Un dato llama la atención: el biogás no es una renovable simplemente, es una fuente de energía que, de incrementar su uso, evitaría la emisión de toneladas de CO2 a la atmósfera. La fórmula inagotable de producir electricidad y de evitar la emisión de contaminantes que sale de lo que ya no queremos.

Además, en ocasiones se ignora lo peligroso que pueden ser los residuos ganaderos, que arrojan metales pesados a campos y acuíferos, algo que ocurre actualmente y que, “con la simple instalación de los llamados digestores, cercanos a las granjas, se evitarían muchos desastres naturales”, señala la responsable.

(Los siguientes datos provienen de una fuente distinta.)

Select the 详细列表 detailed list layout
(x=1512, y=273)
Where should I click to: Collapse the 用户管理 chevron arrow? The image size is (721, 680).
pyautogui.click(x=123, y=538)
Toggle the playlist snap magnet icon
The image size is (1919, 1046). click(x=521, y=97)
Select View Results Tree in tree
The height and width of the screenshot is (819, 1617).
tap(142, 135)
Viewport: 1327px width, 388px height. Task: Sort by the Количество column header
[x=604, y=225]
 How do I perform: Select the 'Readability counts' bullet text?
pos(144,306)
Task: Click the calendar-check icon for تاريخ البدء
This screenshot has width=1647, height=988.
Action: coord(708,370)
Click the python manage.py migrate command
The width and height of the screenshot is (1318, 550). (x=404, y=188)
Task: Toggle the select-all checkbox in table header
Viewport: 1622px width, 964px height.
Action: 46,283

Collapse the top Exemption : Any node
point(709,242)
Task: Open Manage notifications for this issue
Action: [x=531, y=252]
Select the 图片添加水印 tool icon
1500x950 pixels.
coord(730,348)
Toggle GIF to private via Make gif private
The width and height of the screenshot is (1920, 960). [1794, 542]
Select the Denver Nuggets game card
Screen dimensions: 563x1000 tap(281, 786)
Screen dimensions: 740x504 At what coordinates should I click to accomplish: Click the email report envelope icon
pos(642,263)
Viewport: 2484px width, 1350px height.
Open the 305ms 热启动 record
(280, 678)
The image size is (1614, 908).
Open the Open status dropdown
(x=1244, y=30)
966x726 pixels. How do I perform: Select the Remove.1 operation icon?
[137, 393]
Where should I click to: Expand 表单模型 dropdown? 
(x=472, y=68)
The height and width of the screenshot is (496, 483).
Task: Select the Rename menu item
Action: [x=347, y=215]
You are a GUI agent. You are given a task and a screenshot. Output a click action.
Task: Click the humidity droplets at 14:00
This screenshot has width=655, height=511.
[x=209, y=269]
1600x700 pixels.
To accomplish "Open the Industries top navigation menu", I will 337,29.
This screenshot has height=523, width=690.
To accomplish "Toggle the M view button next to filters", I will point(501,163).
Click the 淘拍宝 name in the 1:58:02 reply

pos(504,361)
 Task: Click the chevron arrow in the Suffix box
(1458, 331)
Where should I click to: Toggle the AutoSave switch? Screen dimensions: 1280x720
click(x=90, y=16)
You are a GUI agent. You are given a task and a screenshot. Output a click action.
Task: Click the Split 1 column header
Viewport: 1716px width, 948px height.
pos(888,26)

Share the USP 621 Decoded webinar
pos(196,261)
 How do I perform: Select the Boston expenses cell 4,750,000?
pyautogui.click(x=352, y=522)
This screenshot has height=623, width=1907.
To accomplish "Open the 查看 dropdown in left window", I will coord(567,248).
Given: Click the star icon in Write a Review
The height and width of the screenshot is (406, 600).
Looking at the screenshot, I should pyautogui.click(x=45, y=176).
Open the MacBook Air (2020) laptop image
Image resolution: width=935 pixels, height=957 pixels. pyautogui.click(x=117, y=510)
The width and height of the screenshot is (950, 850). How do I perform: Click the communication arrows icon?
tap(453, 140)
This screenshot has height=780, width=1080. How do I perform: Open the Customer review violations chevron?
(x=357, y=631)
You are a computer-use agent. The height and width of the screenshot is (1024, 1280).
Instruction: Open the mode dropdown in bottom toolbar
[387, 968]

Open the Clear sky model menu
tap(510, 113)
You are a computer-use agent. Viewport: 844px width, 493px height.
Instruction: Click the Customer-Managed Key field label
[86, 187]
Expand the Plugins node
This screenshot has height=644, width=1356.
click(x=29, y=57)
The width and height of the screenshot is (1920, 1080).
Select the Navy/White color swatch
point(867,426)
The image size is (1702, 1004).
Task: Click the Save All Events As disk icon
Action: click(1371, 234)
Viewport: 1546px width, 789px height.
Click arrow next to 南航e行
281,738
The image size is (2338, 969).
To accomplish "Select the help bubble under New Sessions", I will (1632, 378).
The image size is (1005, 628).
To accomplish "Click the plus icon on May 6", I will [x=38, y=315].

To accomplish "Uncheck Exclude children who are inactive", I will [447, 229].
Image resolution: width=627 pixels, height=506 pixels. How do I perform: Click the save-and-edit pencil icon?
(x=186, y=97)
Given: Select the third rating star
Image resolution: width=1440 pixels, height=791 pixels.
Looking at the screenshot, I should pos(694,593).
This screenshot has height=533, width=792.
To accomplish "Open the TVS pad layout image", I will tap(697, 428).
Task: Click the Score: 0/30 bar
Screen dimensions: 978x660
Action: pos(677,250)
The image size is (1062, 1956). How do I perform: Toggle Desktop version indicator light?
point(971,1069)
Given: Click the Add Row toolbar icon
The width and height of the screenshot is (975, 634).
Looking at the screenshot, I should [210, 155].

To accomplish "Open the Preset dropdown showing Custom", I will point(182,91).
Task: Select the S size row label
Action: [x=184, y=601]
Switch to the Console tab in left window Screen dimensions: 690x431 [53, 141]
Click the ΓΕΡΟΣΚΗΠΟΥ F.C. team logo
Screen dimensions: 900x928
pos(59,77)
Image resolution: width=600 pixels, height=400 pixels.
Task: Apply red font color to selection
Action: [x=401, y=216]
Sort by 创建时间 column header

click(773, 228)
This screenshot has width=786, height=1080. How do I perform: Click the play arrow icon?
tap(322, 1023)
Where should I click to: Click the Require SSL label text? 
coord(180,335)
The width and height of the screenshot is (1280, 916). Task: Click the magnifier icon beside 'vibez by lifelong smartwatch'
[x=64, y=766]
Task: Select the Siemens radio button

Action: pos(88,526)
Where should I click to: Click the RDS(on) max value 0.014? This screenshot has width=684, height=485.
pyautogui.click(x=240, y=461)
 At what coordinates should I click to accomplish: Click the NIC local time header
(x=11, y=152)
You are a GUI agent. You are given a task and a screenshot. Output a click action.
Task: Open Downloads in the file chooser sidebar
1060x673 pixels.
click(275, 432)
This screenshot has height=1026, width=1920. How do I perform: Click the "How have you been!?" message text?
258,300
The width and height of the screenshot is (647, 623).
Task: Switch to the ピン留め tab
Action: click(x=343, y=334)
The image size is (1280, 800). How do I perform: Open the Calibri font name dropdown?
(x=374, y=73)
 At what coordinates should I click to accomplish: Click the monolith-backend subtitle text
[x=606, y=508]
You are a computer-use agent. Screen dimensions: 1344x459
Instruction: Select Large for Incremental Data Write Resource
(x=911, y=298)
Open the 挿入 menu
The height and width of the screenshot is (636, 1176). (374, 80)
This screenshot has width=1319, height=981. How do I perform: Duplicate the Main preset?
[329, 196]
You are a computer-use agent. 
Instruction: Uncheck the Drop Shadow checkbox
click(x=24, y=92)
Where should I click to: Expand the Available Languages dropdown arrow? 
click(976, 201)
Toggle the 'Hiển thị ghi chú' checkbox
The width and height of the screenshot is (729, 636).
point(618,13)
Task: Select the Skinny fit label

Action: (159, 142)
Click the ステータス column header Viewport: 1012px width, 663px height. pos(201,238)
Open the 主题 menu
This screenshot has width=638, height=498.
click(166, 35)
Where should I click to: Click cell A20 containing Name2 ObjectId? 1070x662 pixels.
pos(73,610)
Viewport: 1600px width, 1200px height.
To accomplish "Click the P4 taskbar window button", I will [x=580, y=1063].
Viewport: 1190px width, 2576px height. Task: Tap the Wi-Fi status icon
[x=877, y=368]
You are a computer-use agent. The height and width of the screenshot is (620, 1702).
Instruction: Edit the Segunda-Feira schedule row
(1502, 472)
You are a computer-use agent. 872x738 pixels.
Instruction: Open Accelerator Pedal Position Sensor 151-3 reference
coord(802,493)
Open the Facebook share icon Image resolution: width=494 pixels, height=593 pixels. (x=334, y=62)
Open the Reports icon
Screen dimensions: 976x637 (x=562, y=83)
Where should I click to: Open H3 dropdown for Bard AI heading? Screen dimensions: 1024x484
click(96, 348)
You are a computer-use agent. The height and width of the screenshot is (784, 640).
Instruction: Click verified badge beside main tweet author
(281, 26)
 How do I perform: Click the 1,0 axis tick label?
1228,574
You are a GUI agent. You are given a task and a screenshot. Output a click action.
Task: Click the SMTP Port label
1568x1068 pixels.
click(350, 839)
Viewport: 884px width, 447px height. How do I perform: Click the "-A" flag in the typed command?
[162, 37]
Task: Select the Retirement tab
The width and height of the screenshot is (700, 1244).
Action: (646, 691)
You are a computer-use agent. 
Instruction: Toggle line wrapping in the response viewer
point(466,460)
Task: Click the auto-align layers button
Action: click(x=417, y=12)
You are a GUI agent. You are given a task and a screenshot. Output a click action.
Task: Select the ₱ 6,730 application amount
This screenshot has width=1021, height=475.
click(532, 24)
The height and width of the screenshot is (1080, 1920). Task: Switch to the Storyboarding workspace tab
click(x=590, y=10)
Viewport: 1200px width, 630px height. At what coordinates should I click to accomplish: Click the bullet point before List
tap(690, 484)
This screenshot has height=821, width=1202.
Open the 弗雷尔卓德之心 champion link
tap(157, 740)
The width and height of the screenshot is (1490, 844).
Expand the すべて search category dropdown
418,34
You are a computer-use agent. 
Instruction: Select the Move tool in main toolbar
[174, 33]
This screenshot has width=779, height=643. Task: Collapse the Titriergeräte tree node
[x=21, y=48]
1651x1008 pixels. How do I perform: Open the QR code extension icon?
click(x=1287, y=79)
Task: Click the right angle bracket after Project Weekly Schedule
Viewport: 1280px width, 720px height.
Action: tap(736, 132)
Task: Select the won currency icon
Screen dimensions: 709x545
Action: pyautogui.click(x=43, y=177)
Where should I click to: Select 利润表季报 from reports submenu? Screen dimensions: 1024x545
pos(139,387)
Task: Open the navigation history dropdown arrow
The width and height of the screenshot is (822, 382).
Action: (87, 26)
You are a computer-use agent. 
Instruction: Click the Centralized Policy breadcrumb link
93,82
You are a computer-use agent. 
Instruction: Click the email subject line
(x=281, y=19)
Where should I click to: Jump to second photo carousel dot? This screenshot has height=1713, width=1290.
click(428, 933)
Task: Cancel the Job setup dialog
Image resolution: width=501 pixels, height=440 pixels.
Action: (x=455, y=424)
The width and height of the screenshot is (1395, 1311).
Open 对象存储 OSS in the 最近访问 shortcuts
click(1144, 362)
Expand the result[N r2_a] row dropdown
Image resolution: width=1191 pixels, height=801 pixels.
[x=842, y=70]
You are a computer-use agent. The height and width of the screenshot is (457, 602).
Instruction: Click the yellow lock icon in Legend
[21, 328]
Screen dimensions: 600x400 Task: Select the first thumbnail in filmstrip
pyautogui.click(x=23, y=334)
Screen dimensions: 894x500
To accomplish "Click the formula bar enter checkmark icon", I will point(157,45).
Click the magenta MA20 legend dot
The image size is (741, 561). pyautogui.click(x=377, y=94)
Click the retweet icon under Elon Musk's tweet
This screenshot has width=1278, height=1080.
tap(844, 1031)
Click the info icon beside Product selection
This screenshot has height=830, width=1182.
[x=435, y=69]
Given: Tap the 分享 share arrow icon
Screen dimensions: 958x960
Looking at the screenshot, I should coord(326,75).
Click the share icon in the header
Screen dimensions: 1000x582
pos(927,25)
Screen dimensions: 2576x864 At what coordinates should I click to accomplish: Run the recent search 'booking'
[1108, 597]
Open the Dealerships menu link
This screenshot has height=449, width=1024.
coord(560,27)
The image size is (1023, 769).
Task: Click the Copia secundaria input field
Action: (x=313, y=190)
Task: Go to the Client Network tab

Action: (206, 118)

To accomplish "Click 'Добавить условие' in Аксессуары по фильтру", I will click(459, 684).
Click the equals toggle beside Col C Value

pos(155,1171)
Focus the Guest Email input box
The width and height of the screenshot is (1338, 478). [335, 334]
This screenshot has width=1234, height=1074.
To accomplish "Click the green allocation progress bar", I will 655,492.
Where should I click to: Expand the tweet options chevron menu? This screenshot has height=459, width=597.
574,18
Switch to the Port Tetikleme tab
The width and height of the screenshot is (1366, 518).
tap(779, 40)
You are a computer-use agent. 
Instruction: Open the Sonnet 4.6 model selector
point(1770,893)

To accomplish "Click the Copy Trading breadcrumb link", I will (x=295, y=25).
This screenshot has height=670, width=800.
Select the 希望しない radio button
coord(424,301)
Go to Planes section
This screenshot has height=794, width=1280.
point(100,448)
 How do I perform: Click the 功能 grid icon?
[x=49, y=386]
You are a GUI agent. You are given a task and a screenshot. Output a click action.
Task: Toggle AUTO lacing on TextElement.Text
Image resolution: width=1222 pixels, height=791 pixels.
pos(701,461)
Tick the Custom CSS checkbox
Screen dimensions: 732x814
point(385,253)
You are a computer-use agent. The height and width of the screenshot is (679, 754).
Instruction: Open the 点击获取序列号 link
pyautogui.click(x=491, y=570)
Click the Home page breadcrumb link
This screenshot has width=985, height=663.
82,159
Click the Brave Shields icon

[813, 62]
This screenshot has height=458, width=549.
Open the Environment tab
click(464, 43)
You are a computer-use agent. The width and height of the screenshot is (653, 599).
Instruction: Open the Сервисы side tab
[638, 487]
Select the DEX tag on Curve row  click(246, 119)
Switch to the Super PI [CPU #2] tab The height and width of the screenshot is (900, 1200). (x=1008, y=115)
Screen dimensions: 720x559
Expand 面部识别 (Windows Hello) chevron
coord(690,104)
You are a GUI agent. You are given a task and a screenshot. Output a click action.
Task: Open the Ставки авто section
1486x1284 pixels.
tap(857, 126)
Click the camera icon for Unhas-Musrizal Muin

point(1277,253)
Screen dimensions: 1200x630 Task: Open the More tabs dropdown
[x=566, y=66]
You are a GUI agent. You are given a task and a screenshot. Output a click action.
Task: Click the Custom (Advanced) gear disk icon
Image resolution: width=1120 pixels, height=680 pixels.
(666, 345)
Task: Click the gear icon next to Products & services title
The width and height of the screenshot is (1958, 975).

“Si hablamos de residuos de vertedero, hay que tener presente que la mitad de lo que desperdiciamos, que está en nuestras basuras domésticas, podría ser energía con un simple proceso. Tras el recorte de las subvenciones, faltan ayudas, información y apoyo institucional”, pide De Gregorio.

Hace algunos días la noticia era que, por fin, las segundas beneficiadas en la subasta de potencia energética, tras la eólica, iban a ser las plantas de biogás. Eso sí, con 14 megavatios frente a los casi 3.000 adjudicados a la vencedora. Tras ello, la Asociación Española de Biogás (Aebig) pidió “prescindir de la limitación de horas que frena su potencial, ya que los procesos biológicos no se pueden interrumpir ni entienden de horario”.

La principal potencia europea en biogás es Alemania, “y ellos son solo el segundo país productor de productos porcinos. España es el primero, pero preferimos contaminar con los residuos que producir energía”, critica De Gregorio. Además, hay otro dato a tener en cuenta: somos la granja de Europa. A nuestras tierras vienen a criarse millones de cerdos procedentes de países europeos. El biometano, principal tipo de gas resultante, “se produce en 15 países europeos y es inyectado en la red de gas natural en la mayoría de ellos. En total, hay más de 200 plantas depuradoras en Europa”, confirman desde Aebig.

España, a la cola

Los últimos datos son de 2014, pero dicen los expertos que poco ha cambiado desde entonces. “España avanza ligeramente en el ranking mundial de productores de biogás y sube el número de plantas productoras, pero continúa a la cola de Europa”.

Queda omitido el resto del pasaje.